Avec la fin de la guerre contre l’EI, les économies du Moyen-Orient redémarrent
La situation s’améliore au Moyen-Orient.
Malgré la longue guerre contre le groupe État islamique (EI), les perspectives semblent meilleures pour la plupart des pays de la région.
Selon les analystes, trois grands facteurs sont à l’origine de cette évolution : la hausse des prix du pétrole à des niveaux soutenables, la victoire contre l’EI et l’amélioration de la disponibilité du crédit. Certains facteurs sont spécifiques à chaque pays.
Le pétrole, bouffée d’oxygène pour la région
« Le plus important ? Si tout s’arrange, c’est grâce au pétrole », explique Win Thin, responsable mondial de la stratégie monétaire des marchés émergents chez Brown Brothers Harriman, à New York. L’Organisation des pays exportateurs de pétrole (OPEP) a maintenu les réductions de production, et un prix du baril à plus ou moins 60 dollars convient à tout le monde », importateurs autant qu’exportateurs.
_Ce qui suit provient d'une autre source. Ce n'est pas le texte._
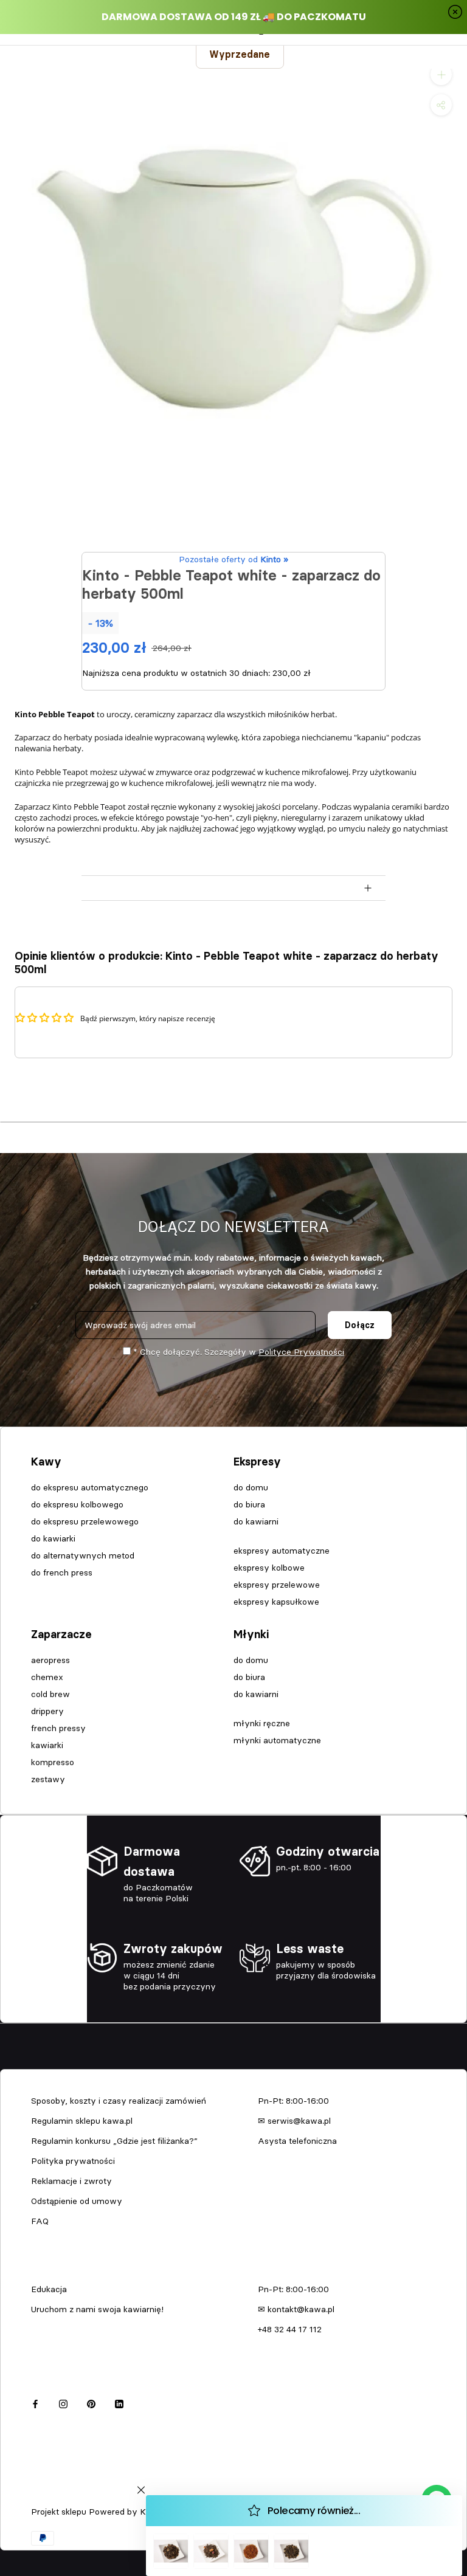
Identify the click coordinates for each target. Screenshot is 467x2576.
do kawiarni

L’OPEP a récemment décidé de contribuer à soutenir les prix et accepté par conséquent de réduire sa production de pétrole brut.
« Le plus important ? Si tout s’arrange, c’est grâce au pétrole »
- Win Thin, responsable mondial de la stratégie devises sur les marchés émergents chez Brown Brothers Harriman
De telles réductions ont permis de stabiliser le prix du brut qui, début 2016, se négociait à moins de 30 dollars le baril. Le prix du Brent (prix de référence européen) s’établissait récemment à 63 dollars, niveau suffisamment élevé pour contenter les principaux exportateurs, mais pas assez pour commencer à porter préjudice à l’économie des principaux pays importateurs.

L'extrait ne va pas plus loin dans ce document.